Tuesday, April 22, 2008

Ask, and you shall receive...

042208 Dream, and context.

The last couple days, I have really been kicking around the idea of putting my fantasy trilogy online. Granted, I am nowhere near completed. I do have the sense that part one of book one is virtually complete. Line by line editing is all that is left, and then I think it’s ready to be put out into the world, and yet I still find myself hesitant, for two reasons: 1. I lack faith, and 2. Yeah, it’s just the lack of faith. I have to abolish the worry from my mind before I do what I feel I should, and that is to put my stories up online.

This is not a good business decision, but that’s part of the reason why I want to do it. All my life I thought I was writing this book for me, to escape into a dream world, to put my mind in a place where I felt free. Now, I’m not so sure. The main character relives lifetime after lifetime because he just can’t drop his fear and his sense of separation. In mystical states, he feels unified with everything in the Universe, but when he is out of it, he’s always afraid of losing his loved one, chasing after her, seeking revenge on the one that always takes her away, even though everyone and everything around him has the message “fear not. We are one.”

And so, I decided to ask my higher self to tell me in a dream what I should do about the books. I can picture the website in my head because I made one already for it in an electronic imaging class. I made a website about my characters, about the books, everything. It’s like ding! You had practice, now it’s time for the real thing, and yet I still haven’t made a solid decision.

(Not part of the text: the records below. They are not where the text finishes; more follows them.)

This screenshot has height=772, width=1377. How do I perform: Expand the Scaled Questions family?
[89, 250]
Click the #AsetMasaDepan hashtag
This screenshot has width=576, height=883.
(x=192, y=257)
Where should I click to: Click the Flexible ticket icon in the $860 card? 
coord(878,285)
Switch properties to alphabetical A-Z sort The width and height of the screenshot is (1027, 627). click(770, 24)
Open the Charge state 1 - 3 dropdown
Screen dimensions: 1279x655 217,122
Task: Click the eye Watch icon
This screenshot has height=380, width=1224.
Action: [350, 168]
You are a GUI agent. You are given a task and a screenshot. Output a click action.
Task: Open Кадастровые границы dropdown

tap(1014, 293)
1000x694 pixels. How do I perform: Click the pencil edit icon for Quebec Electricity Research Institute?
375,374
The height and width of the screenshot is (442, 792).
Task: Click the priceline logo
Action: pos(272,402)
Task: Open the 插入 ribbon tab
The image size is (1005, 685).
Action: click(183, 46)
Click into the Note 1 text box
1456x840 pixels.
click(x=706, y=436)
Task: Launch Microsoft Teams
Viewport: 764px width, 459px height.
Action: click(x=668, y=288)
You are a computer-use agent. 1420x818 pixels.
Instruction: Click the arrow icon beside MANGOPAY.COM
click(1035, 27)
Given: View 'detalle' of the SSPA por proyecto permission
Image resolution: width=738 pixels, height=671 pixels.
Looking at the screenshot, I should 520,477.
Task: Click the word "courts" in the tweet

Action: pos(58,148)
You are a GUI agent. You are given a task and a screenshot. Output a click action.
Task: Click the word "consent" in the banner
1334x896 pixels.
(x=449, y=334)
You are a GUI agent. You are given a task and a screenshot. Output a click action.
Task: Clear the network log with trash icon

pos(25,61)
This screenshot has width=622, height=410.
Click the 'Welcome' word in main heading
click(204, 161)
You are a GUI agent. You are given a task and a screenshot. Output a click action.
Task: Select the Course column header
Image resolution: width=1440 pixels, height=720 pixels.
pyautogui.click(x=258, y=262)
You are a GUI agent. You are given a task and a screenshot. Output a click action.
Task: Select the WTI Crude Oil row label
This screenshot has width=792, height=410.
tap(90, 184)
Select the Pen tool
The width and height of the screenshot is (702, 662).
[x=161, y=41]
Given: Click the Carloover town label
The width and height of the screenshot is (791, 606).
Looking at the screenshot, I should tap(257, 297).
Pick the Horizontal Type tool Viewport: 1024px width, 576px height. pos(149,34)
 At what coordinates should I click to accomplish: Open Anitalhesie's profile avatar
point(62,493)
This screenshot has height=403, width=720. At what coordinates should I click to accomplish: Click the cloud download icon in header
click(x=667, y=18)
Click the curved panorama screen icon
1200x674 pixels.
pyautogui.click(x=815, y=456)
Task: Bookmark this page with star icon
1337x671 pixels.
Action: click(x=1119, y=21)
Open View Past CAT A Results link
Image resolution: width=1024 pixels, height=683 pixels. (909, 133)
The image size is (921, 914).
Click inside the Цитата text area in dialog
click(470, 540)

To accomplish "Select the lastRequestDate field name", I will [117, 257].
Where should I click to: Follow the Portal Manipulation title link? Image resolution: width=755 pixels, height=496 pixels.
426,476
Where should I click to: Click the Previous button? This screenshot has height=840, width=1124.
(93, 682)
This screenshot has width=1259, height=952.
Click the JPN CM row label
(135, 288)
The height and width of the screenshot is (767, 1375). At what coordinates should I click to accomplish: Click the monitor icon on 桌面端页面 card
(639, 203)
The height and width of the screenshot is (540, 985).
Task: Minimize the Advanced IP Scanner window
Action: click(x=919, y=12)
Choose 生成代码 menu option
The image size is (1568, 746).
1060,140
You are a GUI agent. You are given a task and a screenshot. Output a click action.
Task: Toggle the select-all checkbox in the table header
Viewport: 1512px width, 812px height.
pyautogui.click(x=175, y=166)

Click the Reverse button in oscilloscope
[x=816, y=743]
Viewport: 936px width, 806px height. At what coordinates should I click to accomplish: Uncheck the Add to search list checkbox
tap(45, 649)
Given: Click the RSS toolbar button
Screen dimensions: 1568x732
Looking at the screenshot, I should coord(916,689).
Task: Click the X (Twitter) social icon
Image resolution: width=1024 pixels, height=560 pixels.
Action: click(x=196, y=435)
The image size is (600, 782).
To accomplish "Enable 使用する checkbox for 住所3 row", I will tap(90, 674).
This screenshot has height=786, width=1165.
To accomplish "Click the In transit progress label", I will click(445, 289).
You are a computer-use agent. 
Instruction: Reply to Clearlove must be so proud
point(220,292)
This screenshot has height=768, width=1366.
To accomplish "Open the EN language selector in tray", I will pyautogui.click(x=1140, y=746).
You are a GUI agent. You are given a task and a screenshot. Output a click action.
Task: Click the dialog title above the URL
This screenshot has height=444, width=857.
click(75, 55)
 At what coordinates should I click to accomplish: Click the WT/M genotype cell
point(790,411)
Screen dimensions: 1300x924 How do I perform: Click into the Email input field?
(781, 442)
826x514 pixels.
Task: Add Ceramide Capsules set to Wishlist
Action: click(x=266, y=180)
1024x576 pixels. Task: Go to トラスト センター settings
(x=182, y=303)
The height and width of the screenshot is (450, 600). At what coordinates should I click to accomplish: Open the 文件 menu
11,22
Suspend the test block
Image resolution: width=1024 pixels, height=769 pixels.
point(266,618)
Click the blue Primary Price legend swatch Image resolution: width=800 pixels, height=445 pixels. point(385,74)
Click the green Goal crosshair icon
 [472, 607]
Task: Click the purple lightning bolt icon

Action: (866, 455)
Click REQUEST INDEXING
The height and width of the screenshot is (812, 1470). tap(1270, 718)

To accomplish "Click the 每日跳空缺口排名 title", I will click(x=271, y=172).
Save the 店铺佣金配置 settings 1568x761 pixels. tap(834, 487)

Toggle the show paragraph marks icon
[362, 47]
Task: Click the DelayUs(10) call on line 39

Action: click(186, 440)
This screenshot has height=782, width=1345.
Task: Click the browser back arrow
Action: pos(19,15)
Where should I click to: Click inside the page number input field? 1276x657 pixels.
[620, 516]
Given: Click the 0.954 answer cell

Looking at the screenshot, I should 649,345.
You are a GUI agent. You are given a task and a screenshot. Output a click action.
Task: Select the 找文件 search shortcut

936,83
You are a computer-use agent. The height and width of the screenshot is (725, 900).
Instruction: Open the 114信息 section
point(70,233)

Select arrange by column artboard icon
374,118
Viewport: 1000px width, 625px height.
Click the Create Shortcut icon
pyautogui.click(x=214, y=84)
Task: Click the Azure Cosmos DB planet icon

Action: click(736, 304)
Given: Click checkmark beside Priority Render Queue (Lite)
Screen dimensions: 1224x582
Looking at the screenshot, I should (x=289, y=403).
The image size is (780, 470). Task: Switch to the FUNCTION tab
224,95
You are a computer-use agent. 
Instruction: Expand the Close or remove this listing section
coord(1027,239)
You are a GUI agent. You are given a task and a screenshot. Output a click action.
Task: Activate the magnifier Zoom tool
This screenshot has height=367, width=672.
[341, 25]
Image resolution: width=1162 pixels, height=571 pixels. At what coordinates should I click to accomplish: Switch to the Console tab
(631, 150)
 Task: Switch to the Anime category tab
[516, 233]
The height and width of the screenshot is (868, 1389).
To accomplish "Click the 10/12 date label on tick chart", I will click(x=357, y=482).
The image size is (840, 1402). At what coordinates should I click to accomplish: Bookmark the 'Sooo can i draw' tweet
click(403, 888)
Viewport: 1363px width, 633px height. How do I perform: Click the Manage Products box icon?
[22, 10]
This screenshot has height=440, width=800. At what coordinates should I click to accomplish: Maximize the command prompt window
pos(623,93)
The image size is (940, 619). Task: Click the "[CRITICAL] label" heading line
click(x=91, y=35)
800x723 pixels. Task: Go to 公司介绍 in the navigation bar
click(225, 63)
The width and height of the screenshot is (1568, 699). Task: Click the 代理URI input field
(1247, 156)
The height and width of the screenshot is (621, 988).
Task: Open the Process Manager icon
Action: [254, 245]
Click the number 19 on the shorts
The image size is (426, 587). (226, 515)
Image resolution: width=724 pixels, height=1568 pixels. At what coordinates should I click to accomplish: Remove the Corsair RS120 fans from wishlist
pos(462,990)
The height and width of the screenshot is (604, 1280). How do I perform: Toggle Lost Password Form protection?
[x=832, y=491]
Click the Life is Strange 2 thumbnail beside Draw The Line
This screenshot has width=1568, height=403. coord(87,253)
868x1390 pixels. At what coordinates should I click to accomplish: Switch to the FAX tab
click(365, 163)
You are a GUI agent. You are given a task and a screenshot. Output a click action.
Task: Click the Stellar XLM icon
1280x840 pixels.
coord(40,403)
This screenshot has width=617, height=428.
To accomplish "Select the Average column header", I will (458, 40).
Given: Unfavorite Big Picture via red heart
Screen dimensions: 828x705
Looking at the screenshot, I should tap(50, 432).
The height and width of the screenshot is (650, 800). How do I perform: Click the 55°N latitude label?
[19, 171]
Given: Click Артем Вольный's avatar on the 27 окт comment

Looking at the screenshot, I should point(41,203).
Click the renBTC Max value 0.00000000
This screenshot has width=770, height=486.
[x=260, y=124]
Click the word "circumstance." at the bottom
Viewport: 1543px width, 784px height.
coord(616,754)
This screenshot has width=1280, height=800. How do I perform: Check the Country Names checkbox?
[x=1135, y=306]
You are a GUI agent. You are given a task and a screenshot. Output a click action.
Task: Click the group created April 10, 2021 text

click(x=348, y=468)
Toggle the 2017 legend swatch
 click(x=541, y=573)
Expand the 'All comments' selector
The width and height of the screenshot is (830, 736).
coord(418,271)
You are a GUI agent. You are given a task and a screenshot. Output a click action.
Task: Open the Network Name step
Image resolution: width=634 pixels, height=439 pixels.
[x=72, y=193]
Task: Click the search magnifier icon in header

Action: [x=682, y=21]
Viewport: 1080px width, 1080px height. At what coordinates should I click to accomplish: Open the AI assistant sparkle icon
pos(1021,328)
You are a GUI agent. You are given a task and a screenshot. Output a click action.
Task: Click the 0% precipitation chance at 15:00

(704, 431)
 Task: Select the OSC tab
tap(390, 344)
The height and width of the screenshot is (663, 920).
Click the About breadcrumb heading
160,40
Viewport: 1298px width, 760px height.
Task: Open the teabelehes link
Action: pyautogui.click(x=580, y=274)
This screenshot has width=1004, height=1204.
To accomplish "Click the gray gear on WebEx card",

So here’s the dream I had last night.

I was in the local co-op and a talk was going on. One of the people, an older man, was reading aloud from a book, and then a group of people about my age came in, and a girl with a microphone (she was kind of tall, a bit heavy, and of African descent) started talking over the older man, who slowly closed the book and turned his attention to her. I thought she was being a little rude and watched people’s reactions but no one showed anger. The guy with the book began listening intently after his faint irritation left his face. The girl with the microphone began giving a rallying speech about the people of tomorrow and handed the microphone to a young man also of African descent who was sitting in a chair. Instead of being in the co-op, most people were sitting in rows of chairs in a field, and I realized I was standing next to a podium that the girl with the microphone started out behind. People turned in their seats to see what was going on.

The young man with the microphone said “I’m just a brotha who had a tough upbringing. I didn’t live in a good area…” As he went on, I recognized him as a kid I went to school with, and I thought it was ridiculous because he lived on the same road as I did, which is a quiet peaceful area. Granted, most places except those far out roads in our town were pretty bad to live in, but I didn’t believe for a moment that he had any kind of tough upbringing. It sounded like an excuse.

Next to him was a skinny sort of white girl, and she gave some answer that seemed totally fluffy to me, a kind of glossing over general issues in an idealistic sort of way without offering any solutions, and I knew she was going to fall through with what she said because she had no anchoring starting point.

Then I noticed my mom on the opposite sidelines from where I was. “Talk about what you want to do when you grow up,” she said.

“Grow up?” I asked. “What’s the point in that?”

She didn’t hear me, just cupped her ear towards me, and I repeated myself until I was almost shouting over everyone else who was talking, which I suddenly knew was my mom’s plan after all, because my throat opened up and my voice cleared and I was standing there in front of all these people yelling “what’s the point?” over and over.

“No, seriously, what’s the point of being a grown up?” I asked, and then the ball was rolling. “I don’t want to live in this world,” I said. The girl with the microphone in her face stared at me, and she was smiling but she said something about what a negative perspective I had, and it seemed like an attempt to silence me or discredit me.

“What’s the point of this? People just run around trying to make money, not stopping to think or love or anything—that’s what ‘grown-ups’ do. It’s not for me. I want to change the world, I want to change that, and I want to show people that’s not the only way they have to live. There’s so much more, things that have points, and that’s what I’m going to go for.”

Somewhere in my little speech, the girl with the microphone ran up to me, and I was actually speaking up for myself, and realizing that I was finding my voice is making me teary as I type this.

Courage is doing what you feel is right, even when—especially when you feel fear about it. I told my mom about my website idea last night and she asked “but how would you make money from it?” and I told her about downloads and paperbacks, somehow too shy to mention donations, if people felt like sharing with me.

But now, after this dream full of people who are all me, motivating me, that’s what I’m going to go for. If it doesn’t work, it doesn’t work. If I make a mistake, then it’s a mistake that is done with and I can learn from—but it doesn’t feel like a mistake. My misgivings are in the realm of my mom saying what she already said. I didn’t write these books for money, and after the dream, I feel pretty confident that I won’t need to worry about it. I can be a waitress. I can be anything to "make a living." It'll work out one way or another.

Thank you, Higher Self, I'll be asking you for dreams more and more often.